Monitoring Kubernetes InitContainers with Prometheus

Adin Hodovic Nov. 30, 2019 1 min read
Responsive image

Kubernetes InitContainers are a neat way to run arbitrary code before your container starts. It ensures that certain pre-conditions are met before your app is up and running. For example it allows you to:

  • run database migrations with Django or Rails before your app starts
  • ensure a microservice or API you depend on to is running

Unfortunately InitContainers can fail and when that happens you probably want to be notified because your app will never start. Kube-state-metrics exposes plenty of Kubernetes cluster metrics for Prometheus. Combining the two we can monitor and alert whenever we discover container problems. Recently, a pull-request was merged that provides InitContainer data.

The metric kube_pod_init_container_status_last_terminated_reason tells us why a specific InitContainer failed to run; whether it's because it timed out or ran into errors.

To use the InitContainer metrics deploy Prometheus and kube-state-metrics. Then target the metrics server in your Prometheus scrape_configs to ensure we're pulling all the cluster metrics into Prometheus:

- job_name: 'kube-state-metrics'
    - targets: ['kube-state-metrics:8080']

kube_pod_init_container_status_last_terminated_reason contains the metric label reason that can be in five different states:

  • Completed
  • OOMKilled
  • Error
  • ContainerCannotRun
  • DeadlineExceeded

We want to be alerted whenever a metric that is not 'Completed' is scraped because that means an InitContainer has failed to run.
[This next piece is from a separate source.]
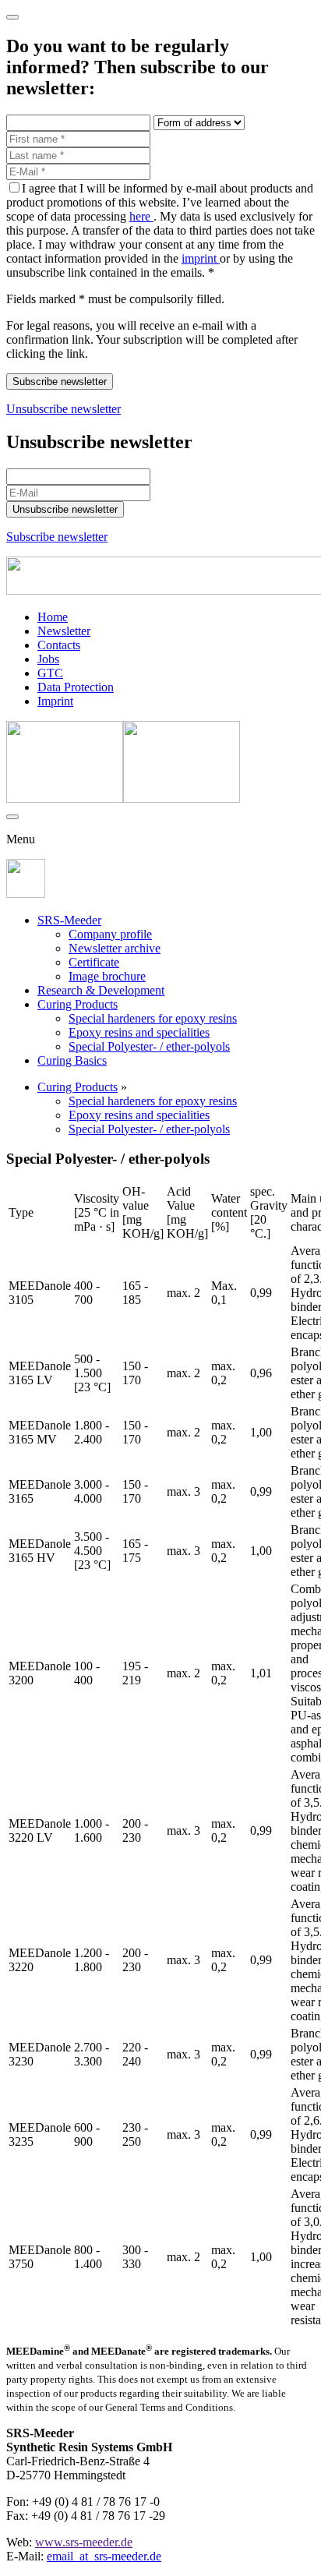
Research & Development (100, 990)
Here is an example alerting rule.

  - name: Init container failure
      - alert: InitContainersFailed
        expr: kube_pod_init_container_status_last_terminated_reason{reason!="Completed"} == 1
          summary: '{{ $labels.container }} init failed'
          description: '{{ $labels.container }} has not completed init containers with the reason {{ $labels.reason }}'

Happy monitoring!